Now that Aria got a better look, it could see that Meteor was in even worse condition than it had seemed at first glance. A deep crack ran down its faceplate, which was dark, offering no insight into its emotional state.

Aria made conversation as it got to work. “I can’t fix all of this without better tools, but I’ll do what I can. Are you a student here?”

“Tried. Got rejected.”

“Rejected! Why would they do something like that?”

“Not an iterator.”

Aria recalled hearing that Rising Waterfall didn’t accept students who hadn’t awakened yet. They didn’t have the resources to spread their lessons out that far effectively, instead focusing on training established Alpha and Beta iterators.

“How did you end up like this?” Aria handed the arm back, having removed some lodged debris and smoothed some dented parts within the joints. Meteor didn’t answer the question, reattaching the arm and popping out the next one to hand over. Aria worked in comfortable silence for a while before Meteor spoke up again.

“I need to become an iterator. Don’t know how.”

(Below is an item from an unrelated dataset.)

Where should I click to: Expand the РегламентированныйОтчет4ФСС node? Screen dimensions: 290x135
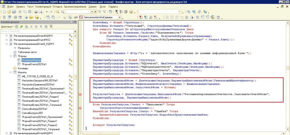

“Oh! I can help you with that! I still have some of the awakening programs I used as seeds. You must be really interested in iteration, hanging around the temple even after they turned you down.”

“Too weak. Have to kill someone.”

Aria stayed quiet for a while, composing a response carefully now that the conversation had moved in a darker direction. “If someone’s after you, maybe you could ask the temple for protection instead.”

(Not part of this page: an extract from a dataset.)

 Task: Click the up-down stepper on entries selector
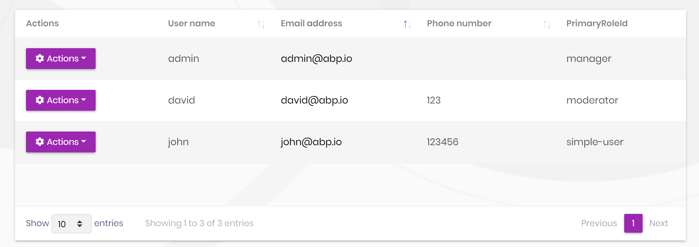point(80,223)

“Has to be me. It took everything.”

“Revenge, is it…” The common wisdom was that dedicating your life to revenge was a fool’s endeavor, and the wise thing to do was to let go of your hatred and move on. Aria imagined that, given their current state, Meteor wouldn’t be inclined to listen. Besides, Aria wasn’t convinced that revenge really was that bad. Most of the people who preach against it likely hadn’t truly been wronged.

Aria’s attention moved to the sword at Meteor’s hip. It was surprisingly high quality and in excellent condition, a stark contrast to the state of its wielder. It was the kind of weapon a powerful iterator might wield, engravings along its surface tracing lines for Code to follow that would support the use of weapon-specific technique programs.

“Where did you get that sword?”

“Belonged to my parent, before Saga killed it.”

It took every ounce of focus Aria had to not react to hearing that name.

“...Are you in danger right now?”

“No.”

“All right.” Aria handed the second arm back. “Meteor, I can’t force the temple to let you in, but I’ll come back here and help you awaken whenever I have the time, okay? If you need anything else, batteries or supplies, I can bring them out here. We’ll get you into the temple as soon as we can.”

“...Okay.”

Aria finished up the repairs in silence, and Meteor quietly disappeared back into the forest when they were done. It headed back to the temple, trying to think about what it could do for Meteor, or how it could refine its techniques further, or anything else. Anything other than Saga.